Parallel Code: Maximizing your Performance Potential

Posted by Hemprasad Y. Badgujar on December 19, 2014


No matter what the purpose of your application is, one thing is certain. You want to get the most bang for your buck. You see research papers being published and presented making claims of tremendous speed increases by running algorithms on the GPU (e.g. NVIDIA Tesla), in a cluster, or on a hardware accelerator (such as the Xeon Phi or Cell BE). These architectures allow for massively parallel execution of code that, if done properly, can yield lofty performance gains.

Unlike most aspects of programming, the actual writing of the programs is (relatively) simple. Most hardware accelerators support (or are very similar to) C based programming languages. This makes hitting the ground running with parallel coding an actually doable task. While mastering the development of massively parallel code is an entirely different matter, with a basic understanding of the principles behind efficient, parallel code, one can obtain substantial performance increases compared to traditional programming and serial execution of the same algorithms.

In order to ensure that you’re getting the most bang for your buck in terms of performance increases, you need to be aware of the bottlenecks associated with coprocessor/GPU programming. Fortunately for you, I’m here to make this an easier task. By simply avoiding these programming “No-No’s” you can optimize the performance of your algorithm without having to spend hundreds of hours learning about every nook and cranny of the architecture of your choice. This series will discuss and demystify these performance-robbing bottlenecks, and provide simple ways to make these a non-factor in your application.

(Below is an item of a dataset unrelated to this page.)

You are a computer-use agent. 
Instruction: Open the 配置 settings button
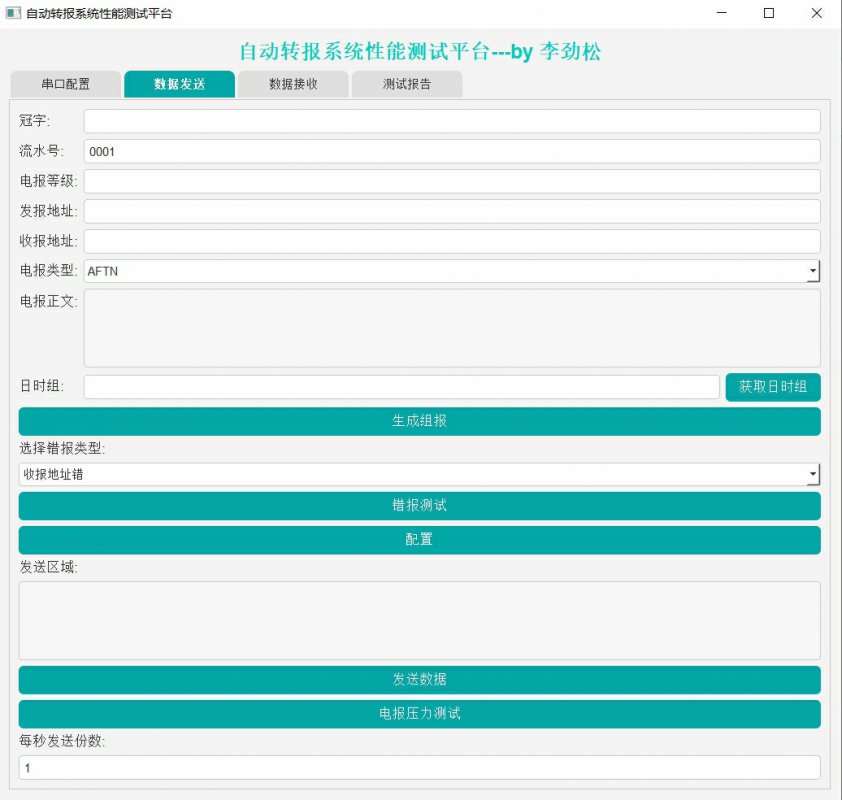click(419, 539)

Parallel Thread Management – Topic #1

First and foremost, the most important thing with regard to parallel programming is the proper management of threads. Threads are the smallest sequence of programmed instructions that are able to be utilized by an operating system scheduler. Your application’s threads must be kept busy (not waiting) and non-divergent. Properly scheduling and directing threads is imperative to avoid wasting precious computing time.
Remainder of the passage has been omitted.